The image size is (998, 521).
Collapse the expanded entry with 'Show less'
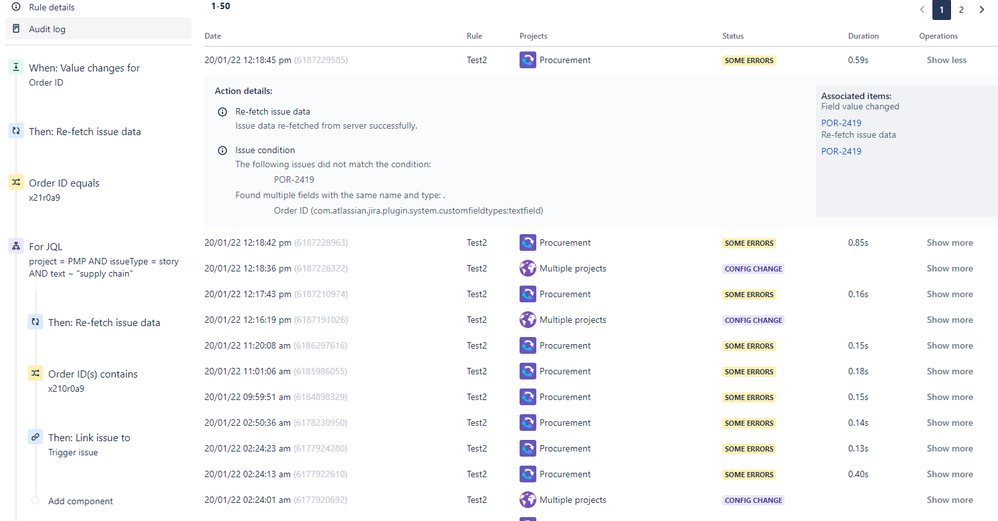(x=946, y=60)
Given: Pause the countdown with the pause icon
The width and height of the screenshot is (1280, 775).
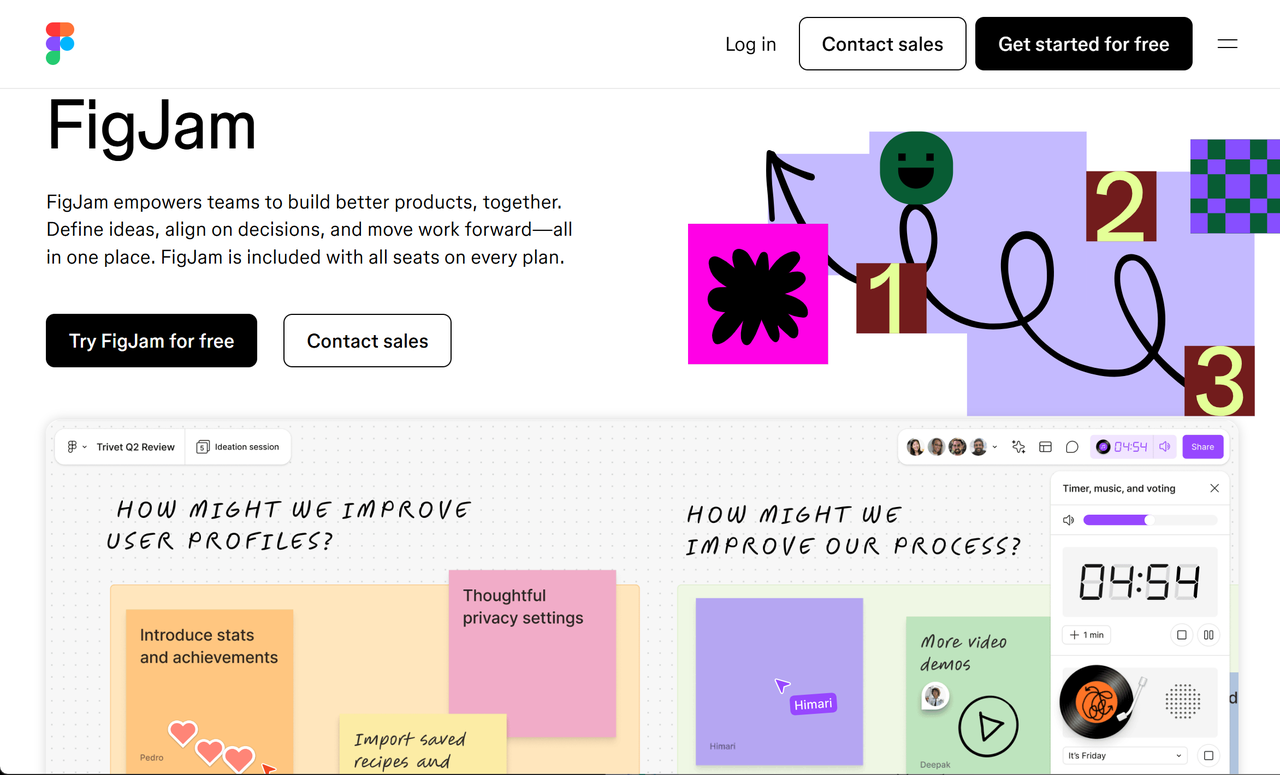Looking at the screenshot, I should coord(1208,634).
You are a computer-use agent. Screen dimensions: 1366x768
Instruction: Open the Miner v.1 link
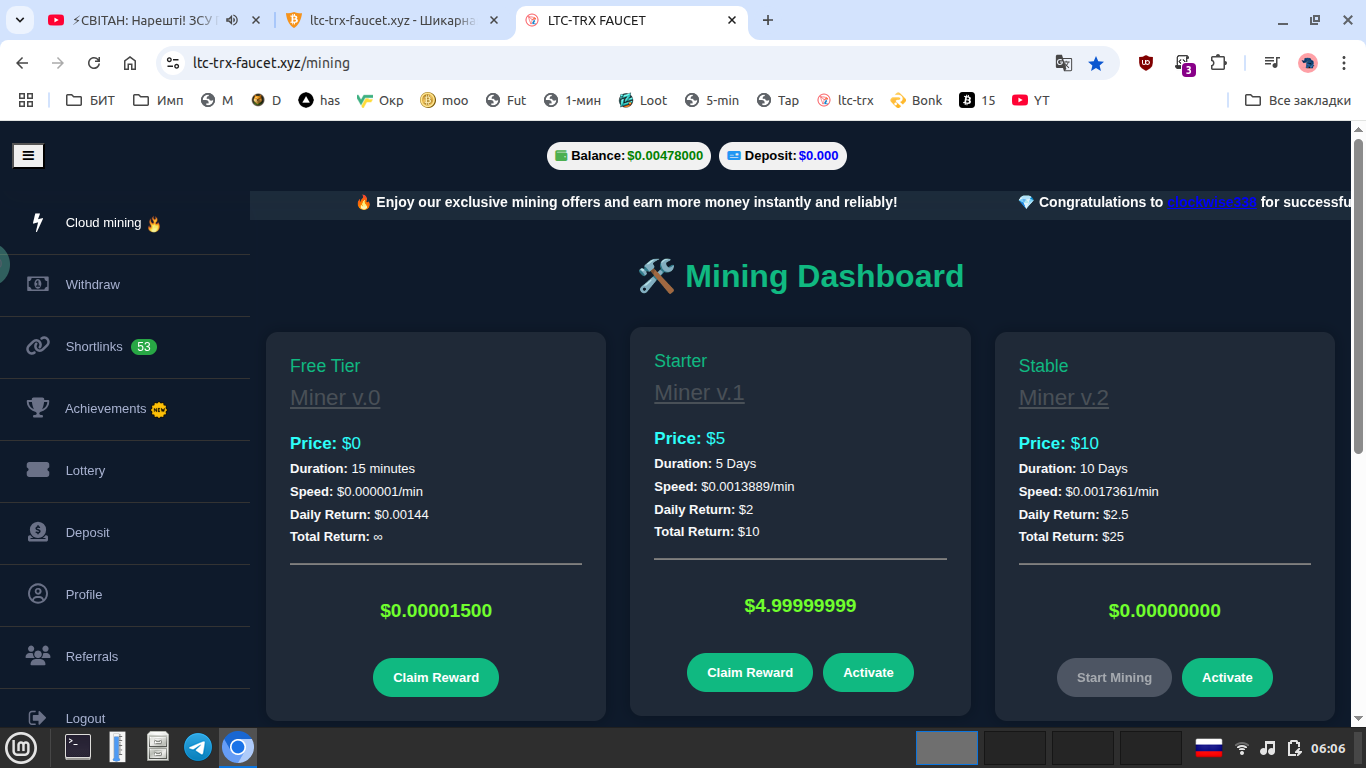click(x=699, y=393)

—————

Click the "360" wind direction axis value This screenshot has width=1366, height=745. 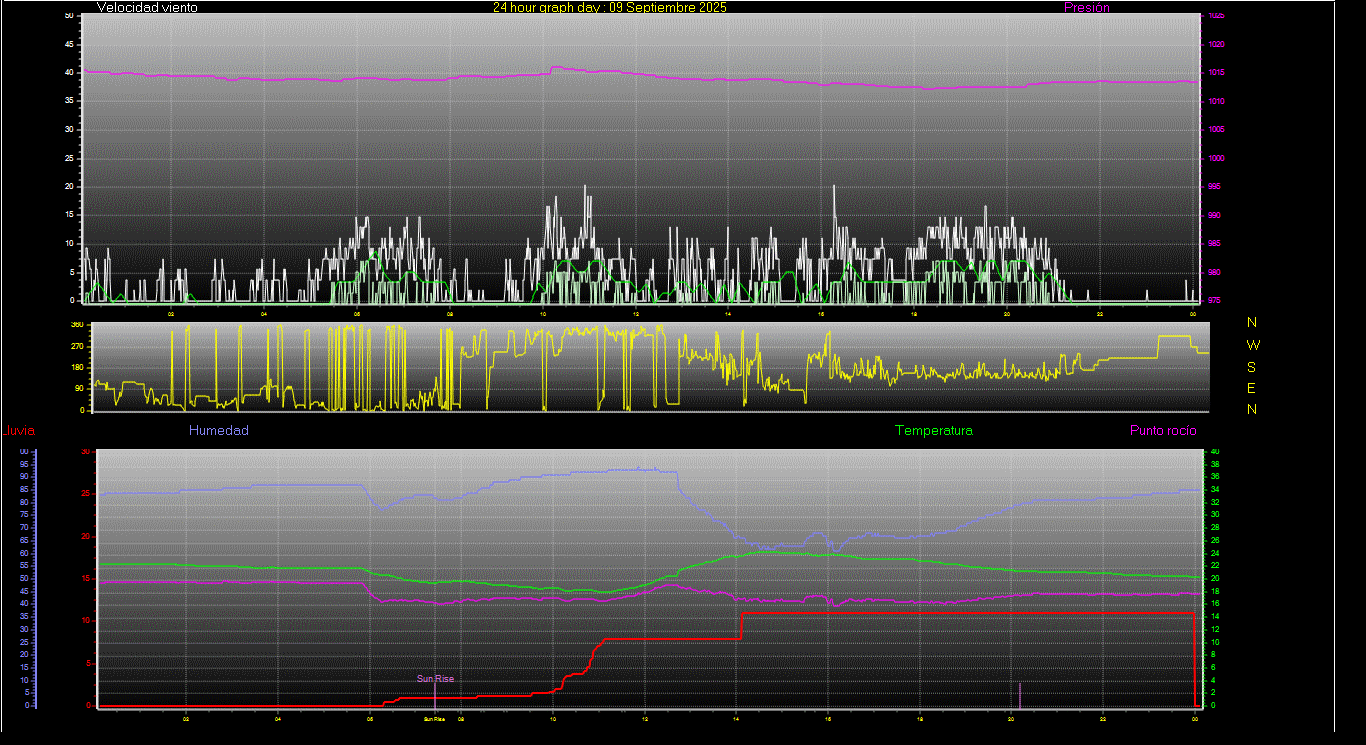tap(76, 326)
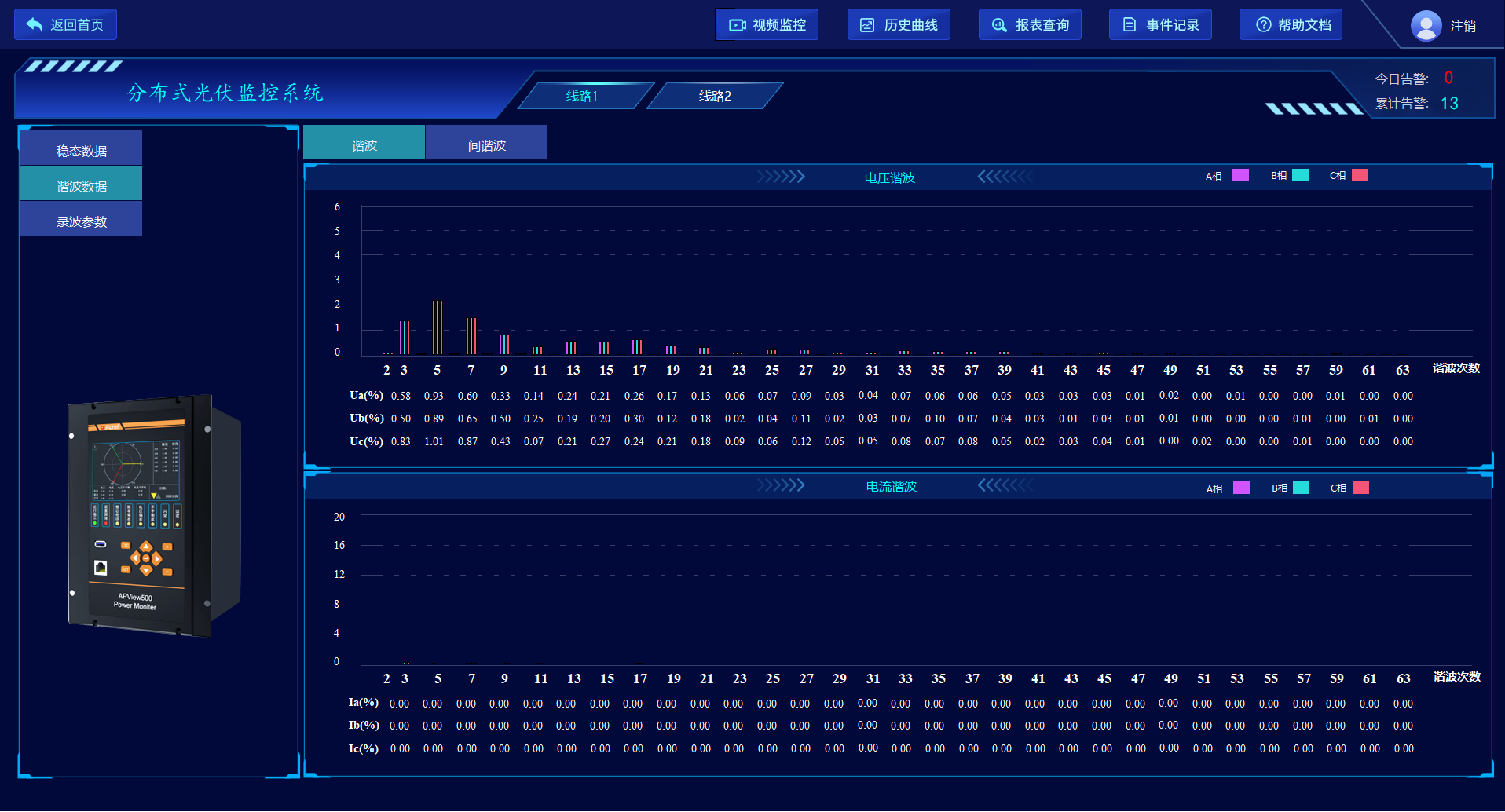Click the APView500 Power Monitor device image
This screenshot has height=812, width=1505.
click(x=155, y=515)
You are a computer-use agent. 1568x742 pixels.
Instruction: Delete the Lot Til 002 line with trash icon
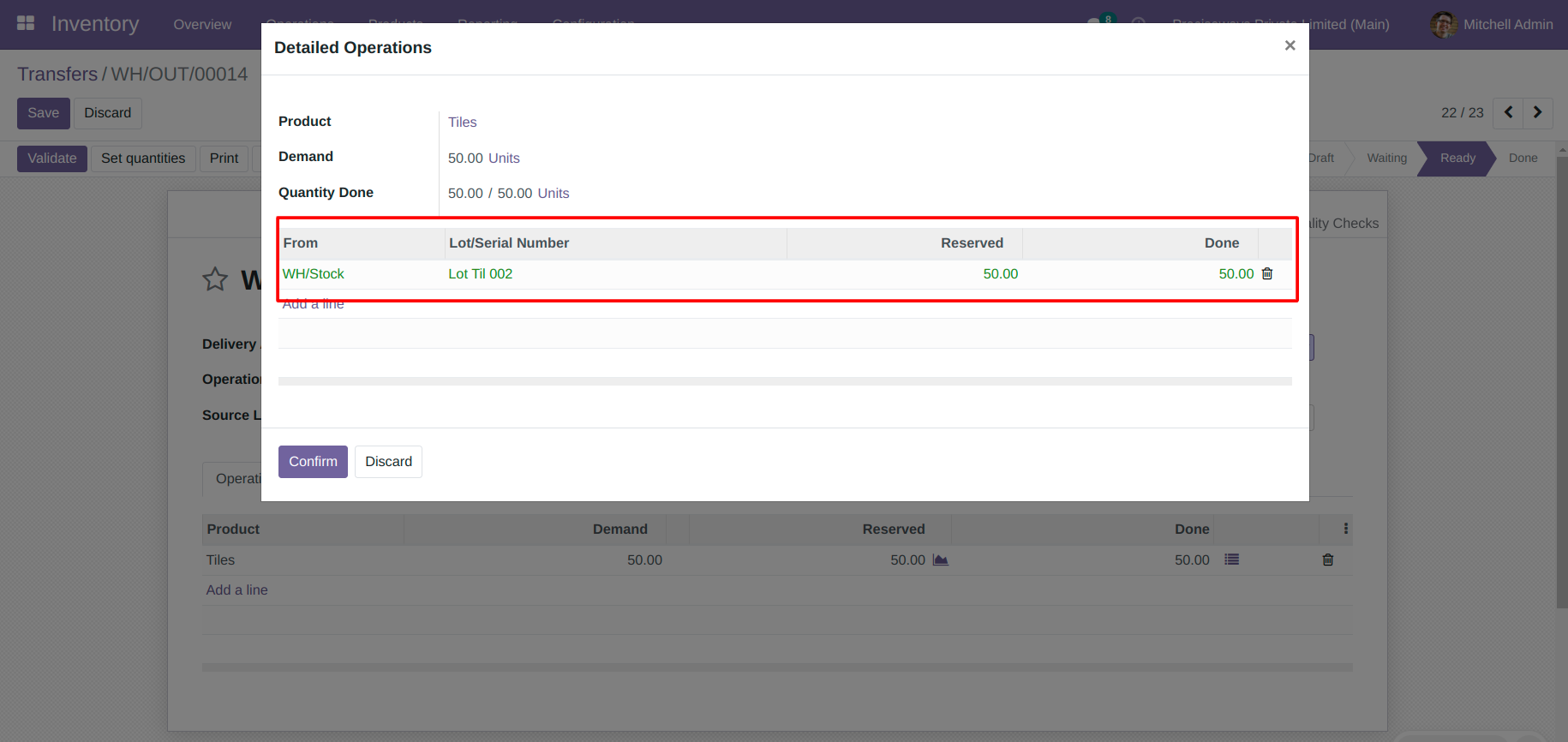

—————

▶ [Exercise] Using the records above, print exactly the lines between the ones containing "The image size is (998, 521)." and "You are a computer-use agent. Screen", inclusive, and nothing else; no pictures.

▶ [Response for this exercise]
The image size is (998, 521).
Collapse the expanded entry with 'Show less'
(x=946, y=60)
Given: Pause the countdown with the pause icon
The width and height of the screenshot is (1280, 775).
Looking at the screenshot, I should coord(1208,634).
You are a computer-use agent. Screen dimensions: 1366x768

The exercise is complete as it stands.